Phase I also included the Downtown Commercial Façade Program. In 2012 and 2013, the town invested $65,000 in 13 recipients and has seen a return on investment of $589,000.
“These projects are important to the growth of the community,” said John Hanson, Lexington’s director of planning, building and technology.
Downtown and residential growth are working hand in hand to entice businesses to make a move to the Lexington area.
“Commercial developers say rooftops bring the commercial growth,” Hanson said. “If people want certain amenities, you have to have the residential growth to support it. Businesses don’t want to draw customer bases away from current facilities.”
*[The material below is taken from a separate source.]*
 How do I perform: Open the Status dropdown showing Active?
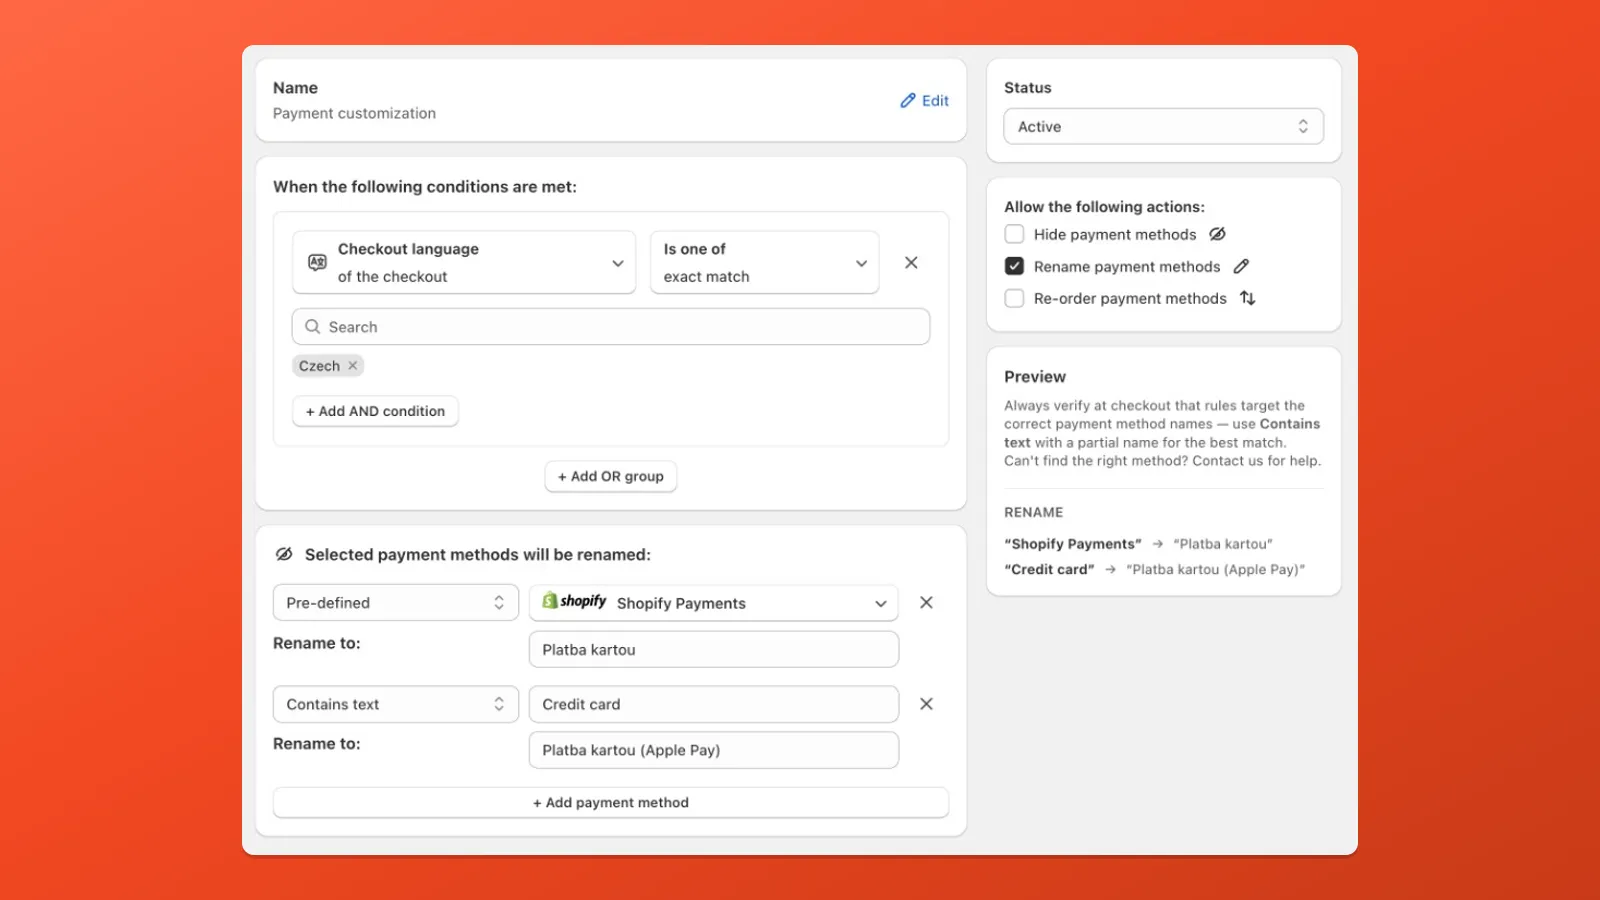[1163, 126]
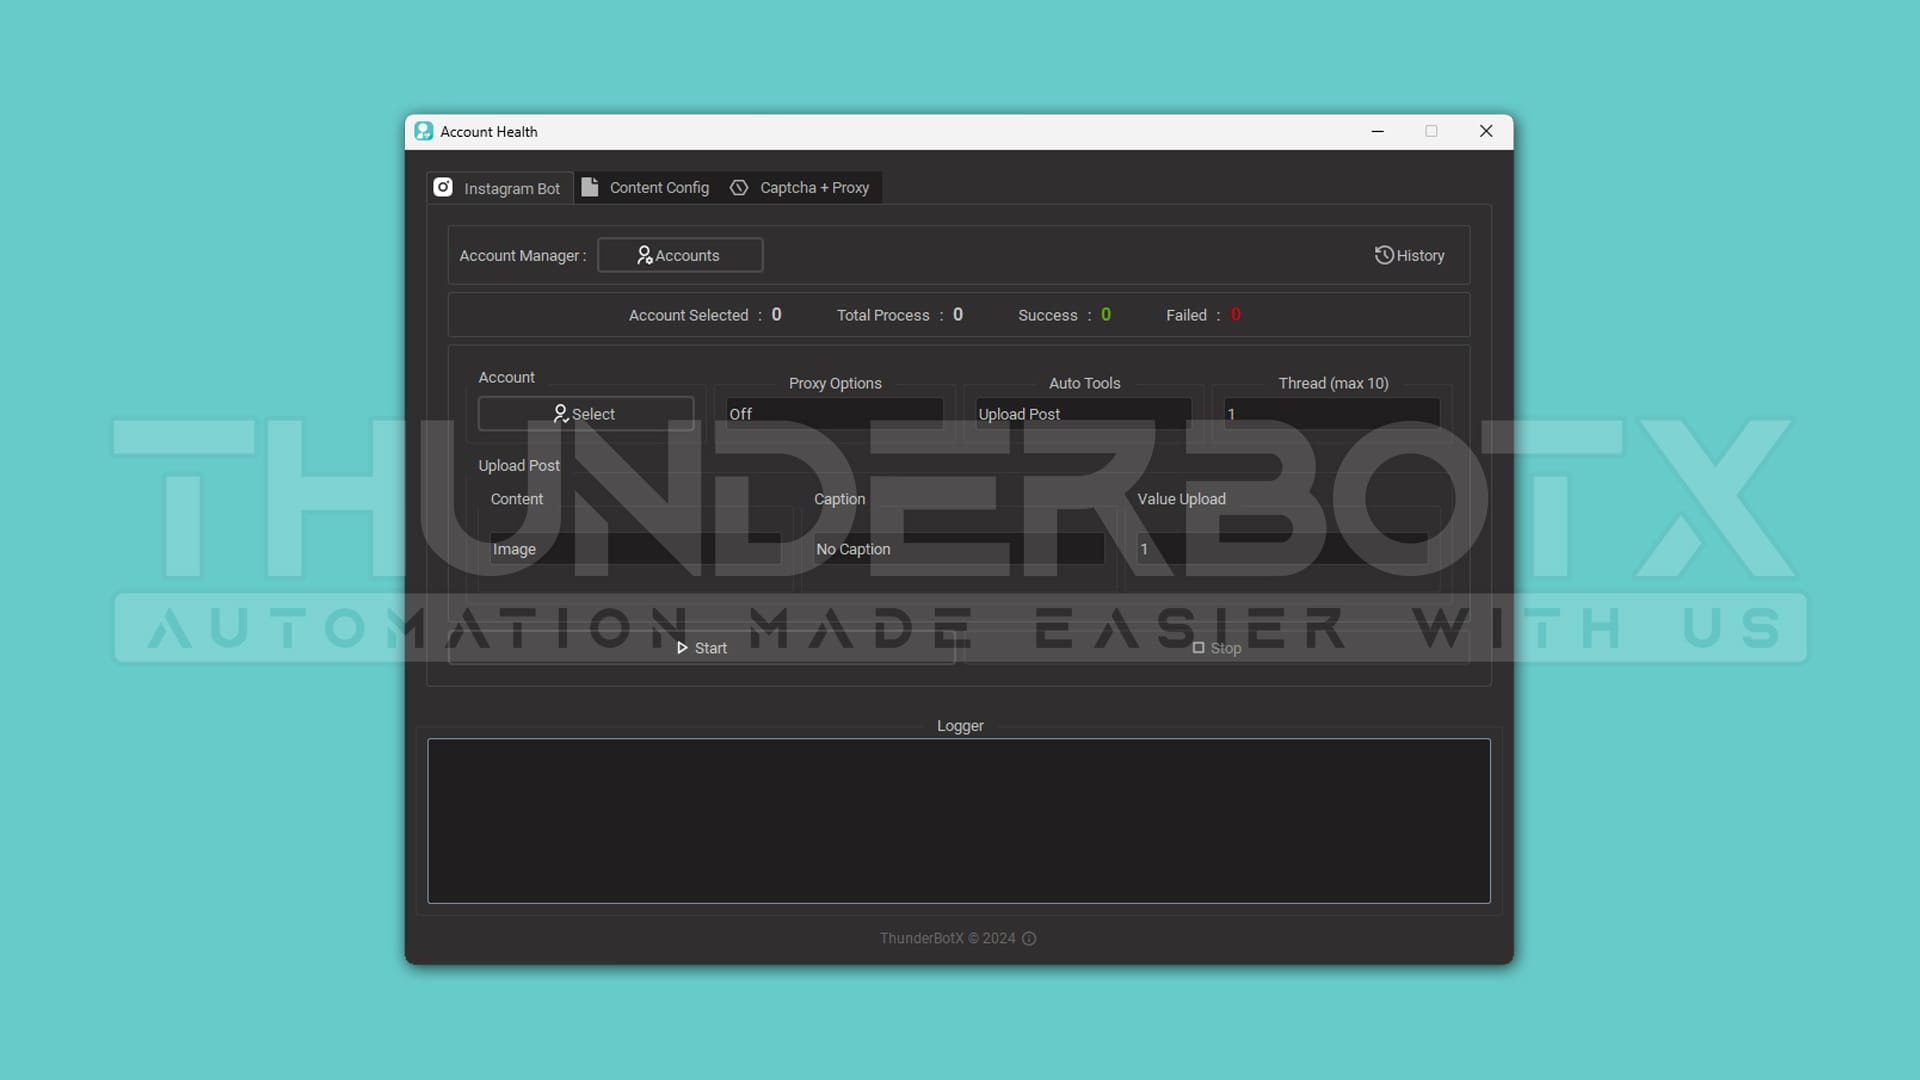Click inside the Logger output box

tap(958, 820)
Hanson said it all feeds into the economy of the area, providing new jobs and supporting existing jobs.
Many of the new activities and renovations around downtown have features that are family-friendly, including Virginia Hylton Park, the Icehouse Amphitheater and the creation of the Snowball Festival and Movies in the Square.
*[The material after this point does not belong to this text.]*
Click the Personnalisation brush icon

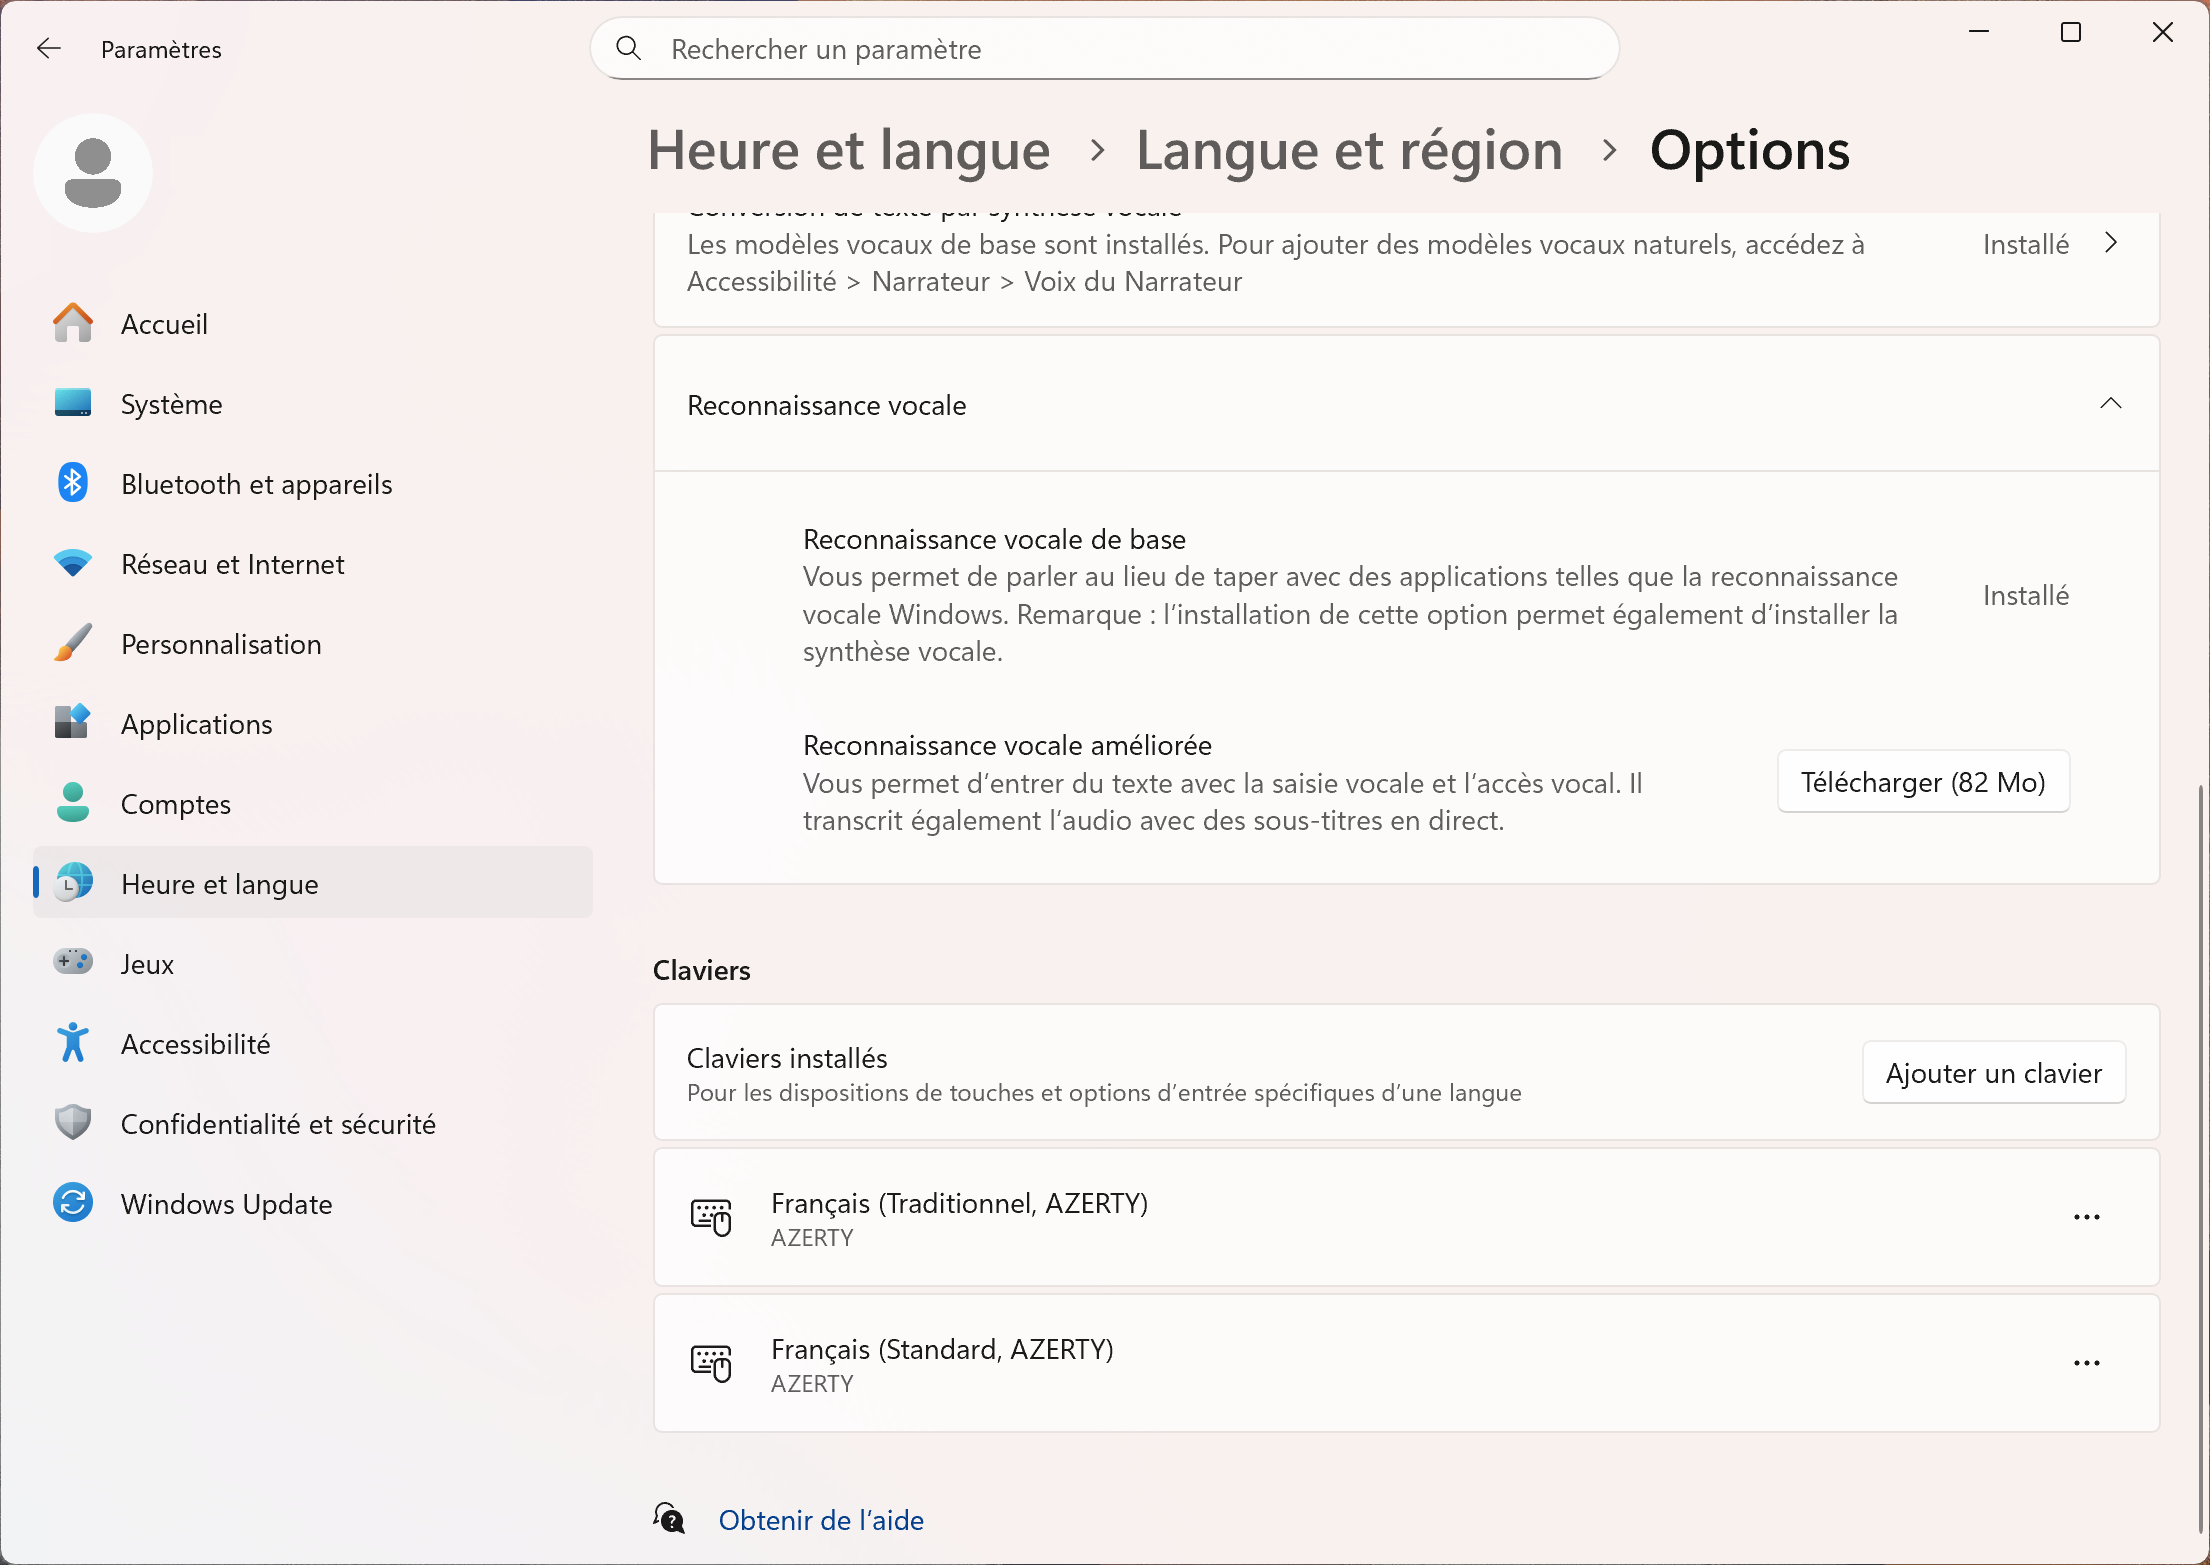(73, 644)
Hanson said there are plans to expand the Icehouse with two outparcels of land that he hopes will be commercially developed. There are also plans to add parking for the Icehouse at Church Street, with an added entrance to Virginia Hylton Park.
“To some extent, a lot of the activity is to support the kids that are already here,” Hanson said. “Families are coming to the area for the schools and quality of life, so it’s tough to strike a balance between bringing in new families and keeping the ones we have. We would love to see people moving into the downtown area.”
To entice residential developers to pursue possible downtown housing, Hanson said Lexington had its zoning ordinance redone in 2008 to support that kind of activity. It features an overlay district to give possible developers a little more flexibility. The town also added a mixed-use category.
“Part of what we’re doing with the public activities is trying to bring more people downtown to make it attractive to a developer,” Hanson said. “We have created a business license incentive for the downtown area with the mixed-use requirement. We had a proposal for some apartments a few years back.”
The Old Mill is another section of downtown with ongoing plans. Before the dam burst during the 2015 flood, leaving the mill’s pond empty, Hanson said the town had plans for a walking trail. If the plans ever get put back in place, it is another possible attraction.
As far as the businesses at the Old Mill’s buildings, Hanson said he hasn’t seen anyone planning on leaving.